Post by mackay11 » 26 Dec 2013, 02:05

Did anyone read the rationalfaiths article?
http://rationalfaiths.com/apology-priesthood-ban/

In a discussion about post-humos apologies I said:

If a man has an affair but never admits to it and it's discovered after he dies, can his grandchildren issue an apology on his behalf? Not really but they could still express sadness and regret for, or condemnation of, what he did.

For me, I would welcome an apology of sorts and I appreciated the article calling for one. The living leadership can't really apologise for the mistakes of dead leaders but they can express regret that it happened.

I know organisations and politicians who apologise on behalf of predecessors sometimes. In UK our prime minister apologised recently for the UK's involvement in the slave trade. What's really being said is we regret that it happened and wish that it hadn't. I would welcome that type of apology from our living leaders.

Personally I think this process is a bit tactical. The church is a huge ocean liner that can only change course by small degrees. It can't do sudden u-turns. The jolt would tip too many people over-board. The ending of the ban is an example of the slow pace of change that church follows.
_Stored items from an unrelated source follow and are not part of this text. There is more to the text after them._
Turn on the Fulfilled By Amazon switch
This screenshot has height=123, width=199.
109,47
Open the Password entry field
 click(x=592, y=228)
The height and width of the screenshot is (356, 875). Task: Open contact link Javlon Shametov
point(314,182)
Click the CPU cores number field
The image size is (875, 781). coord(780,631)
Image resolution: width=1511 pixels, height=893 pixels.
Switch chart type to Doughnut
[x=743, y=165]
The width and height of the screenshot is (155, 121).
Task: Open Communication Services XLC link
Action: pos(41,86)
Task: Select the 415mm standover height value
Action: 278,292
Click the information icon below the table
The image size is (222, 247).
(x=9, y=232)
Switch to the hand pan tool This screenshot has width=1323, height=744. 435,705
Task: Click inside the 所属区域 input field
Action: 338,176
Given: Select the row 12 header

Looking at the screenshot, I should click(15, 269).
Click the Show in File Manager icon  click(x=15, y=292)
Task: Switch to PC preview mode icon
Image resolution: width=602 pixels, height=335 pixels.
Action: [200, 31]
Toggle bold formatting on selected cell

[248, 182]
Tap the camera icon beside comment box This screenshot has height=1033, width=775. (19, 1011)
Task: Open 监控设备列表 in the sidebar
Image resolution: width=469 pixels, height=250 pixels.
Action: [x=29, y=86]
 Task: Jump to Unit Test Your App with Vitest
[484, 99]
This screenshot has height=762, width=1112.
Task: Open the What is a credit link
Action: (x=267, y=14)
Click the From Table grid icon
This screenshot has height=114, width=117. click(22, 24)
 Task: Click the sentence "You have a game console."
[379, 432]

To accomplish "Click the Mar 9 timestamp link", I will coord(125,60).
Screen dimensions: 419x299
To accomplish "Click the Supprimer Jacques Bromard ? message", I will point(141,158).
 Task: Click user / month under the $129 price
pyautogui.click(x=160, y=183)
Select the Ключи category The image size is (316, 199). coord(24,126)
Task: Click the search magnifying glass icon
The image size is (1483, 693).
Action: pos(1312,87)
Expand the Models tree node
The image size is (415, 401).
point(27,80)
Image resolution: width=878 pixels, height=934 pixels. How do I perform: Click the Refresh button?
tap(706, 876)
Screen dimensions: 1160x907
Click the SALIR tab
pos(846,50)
Change that is often only due to a pressing need. "Don't question, don't change until we have to," seems to be the default position.

This article is a small step, soon after Elder Uchtdorf's talk. It allows people to personally conclude the ban was a mistake. I've also seen it reported in some media channels that the church has disavowed/condemned the ban. They haven't, they've condemned racism. But they also haven't come out and spoken against media channels who have misquoted the article. They don't seem to mind people reaching the conclusion the ban was a mistake. There was, perhaps intentionally, very little in the article that tried to show the ban was ever the right thing to do.

By allowing the general consensus to move, organically and by degrees, to the ban being a mistake it means that when they officially say it was, perhaps coupled with a statement of regret/apology, it won't be the harsh jolt that tips large numbers overboard.

I'm not saying that's ok. Unfortunately the very slow pace of change means that other passengers might prefer to jump ship and swim to a different boat. I feel I'm hanging over the rails at this point. If the church continues changing course I hope I'll be able to hold on. But don't be surprised if there's another cry of "man overboard" in the UK in the not too distant future. As I blogged recently, this might be the issue that finally breaks my grip.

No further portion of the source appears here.